== Activity ==
Please copy the data below exactly, from its first line through the line holding "This screenshot has height=375, width=600.", and skip the pictures.

== Input material ==
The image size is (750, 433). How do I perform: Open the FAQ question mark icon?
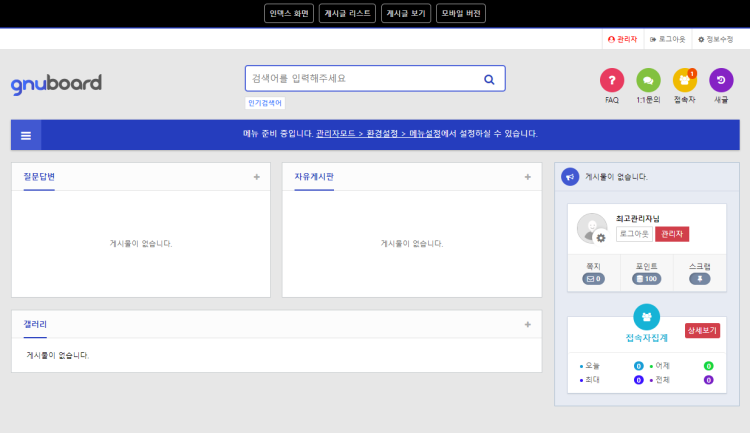pyautogui.click(x=612, y=80)
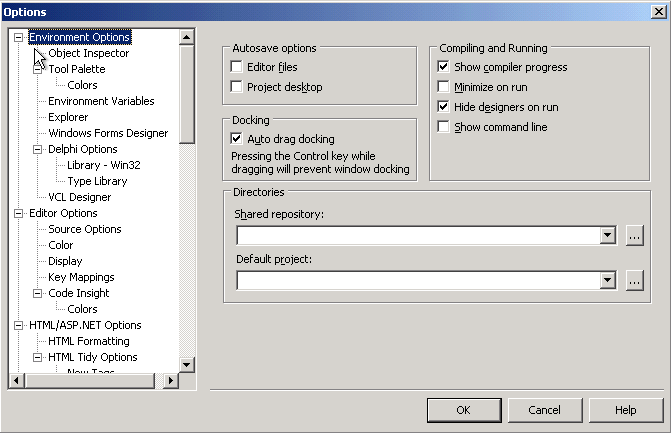Open Help for this dialog
Image resolution: width=671 pixels, height=433 pixels.
click(625, 410)
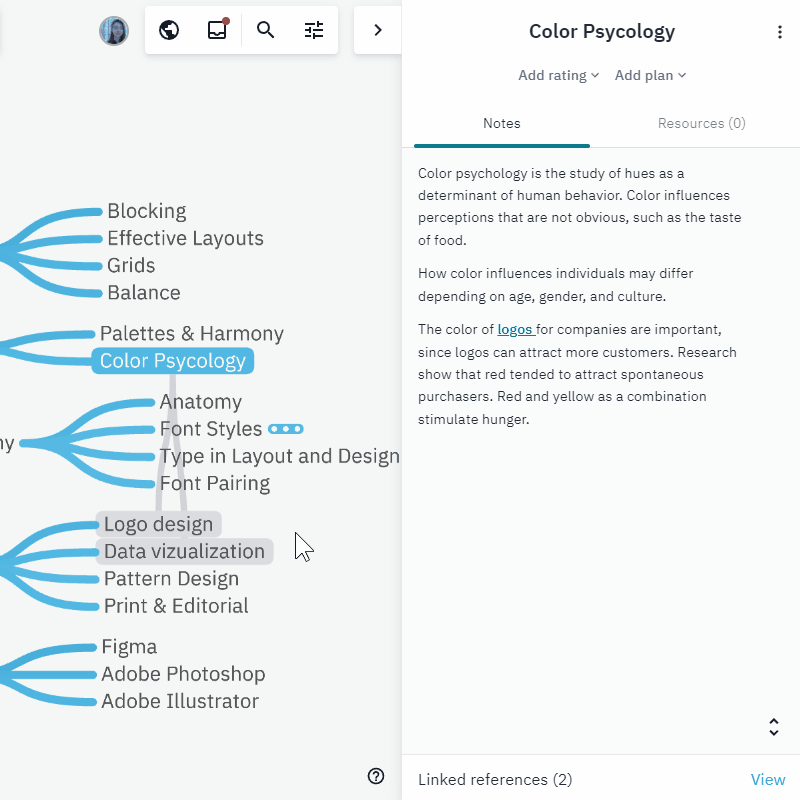Collapse the side panel with chevron
The image size is (800, 800).
pos(378,30)
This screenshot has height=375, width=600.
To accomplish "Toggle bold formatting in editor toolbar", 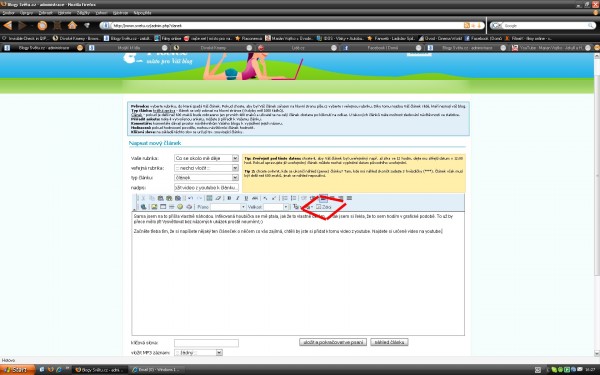I will click(x=229, y=198).
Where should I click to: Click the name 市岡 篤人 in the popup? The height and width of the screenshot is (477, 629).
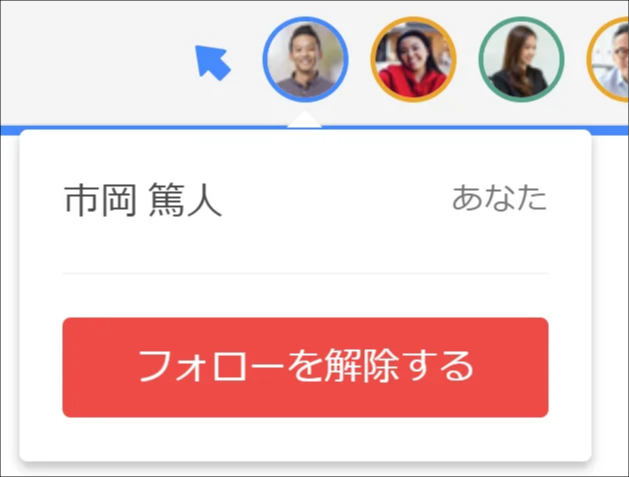point(143,199)
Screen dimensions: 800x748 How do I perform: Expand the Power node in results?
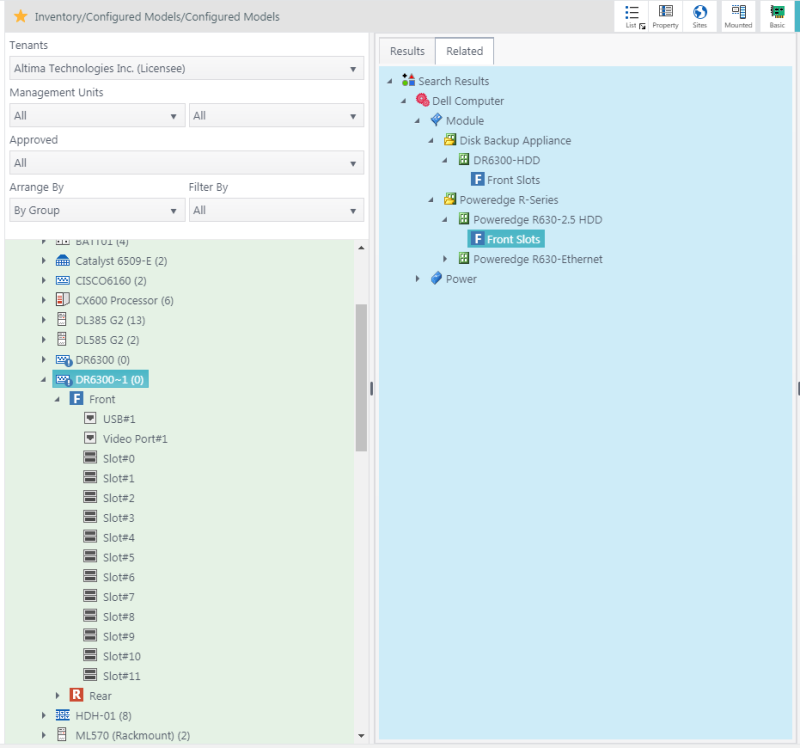[x=418, y=279]
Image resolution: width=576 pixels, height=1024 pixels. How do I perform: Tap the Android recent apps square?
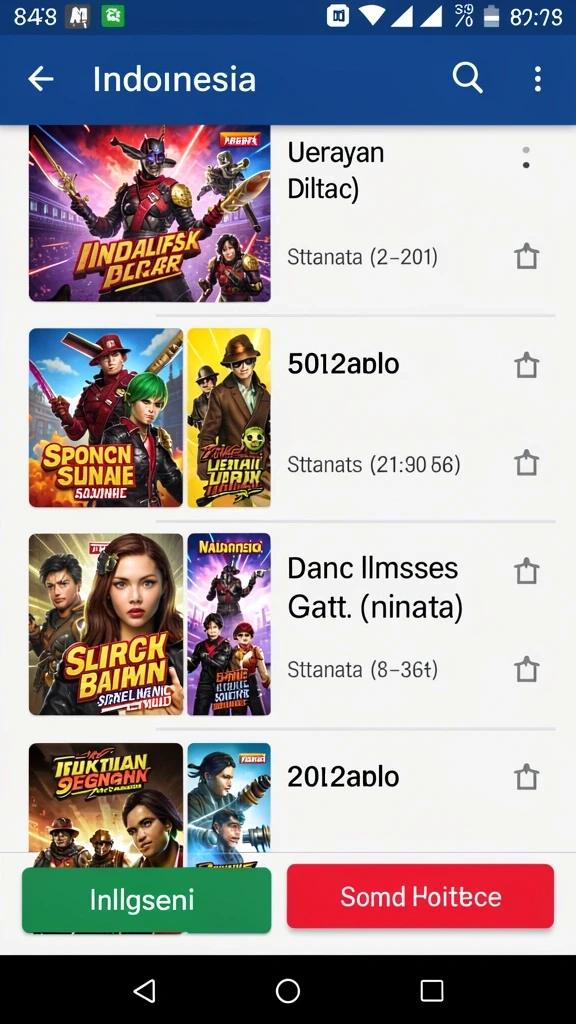[x=432, y=990]
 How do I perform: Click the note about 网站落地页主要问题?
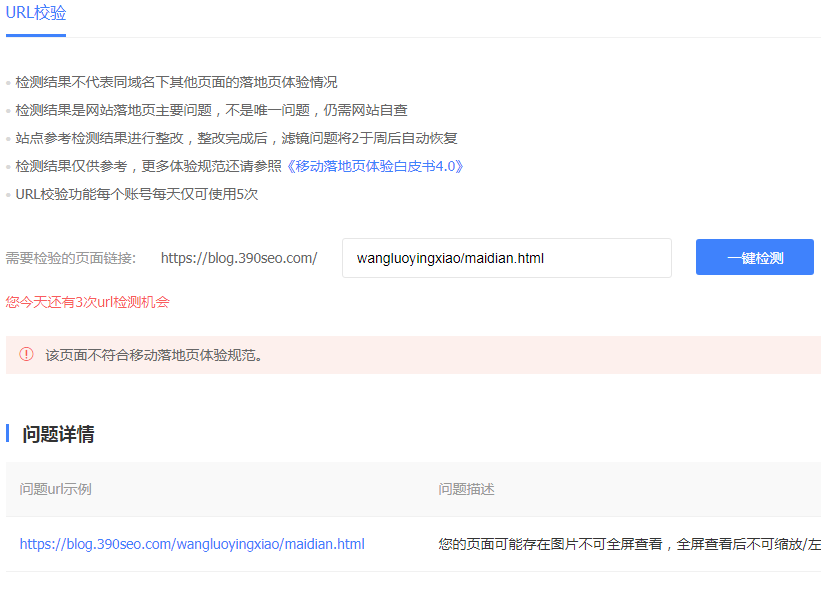[211, 110]
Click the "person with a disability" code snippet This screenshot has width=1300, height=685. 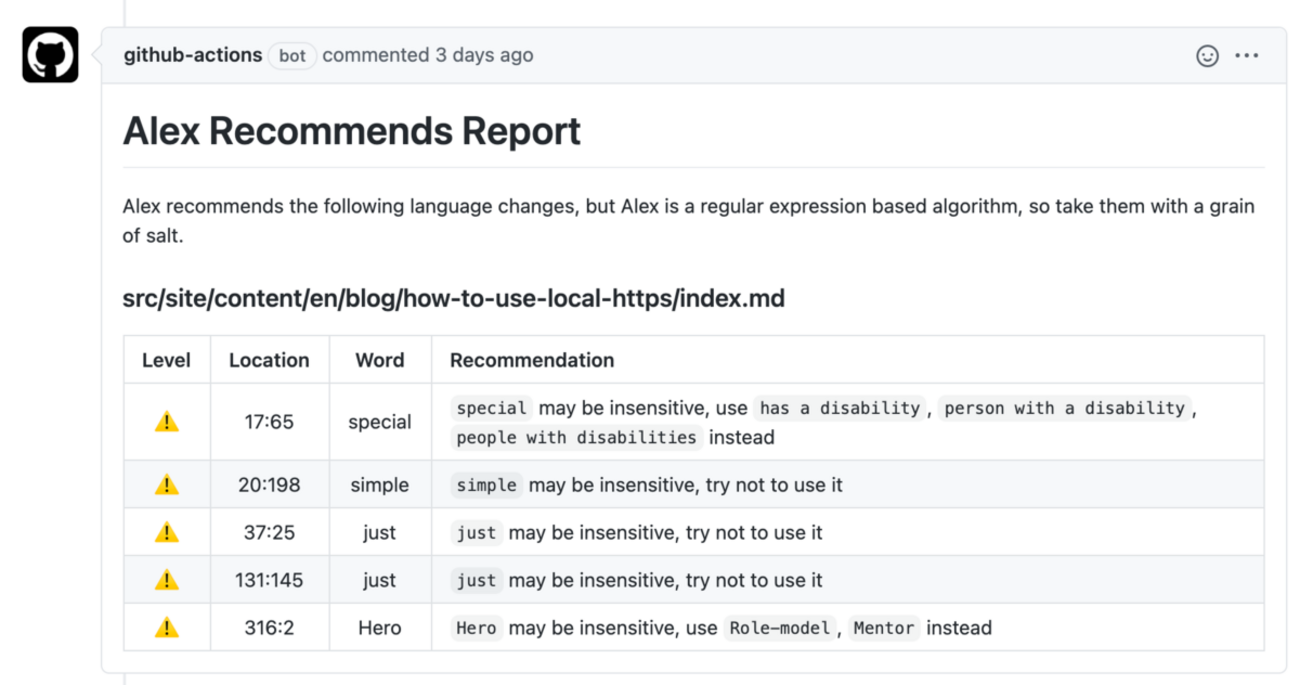tap(1064, 408)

== Output for this exercise ==
The image size is (750, 433). How do I perform: Open the FAQ question mark icon?
pyautogui.click(x=612, y=80)
Open Help for this dialog
Image resolution: width=671 pixels, height=433 pixels.
click(625, 410)
Collapse the side panel with chevron
The image size is (800, 800).
pos(378,30)
This screenshot has height=375, width=600.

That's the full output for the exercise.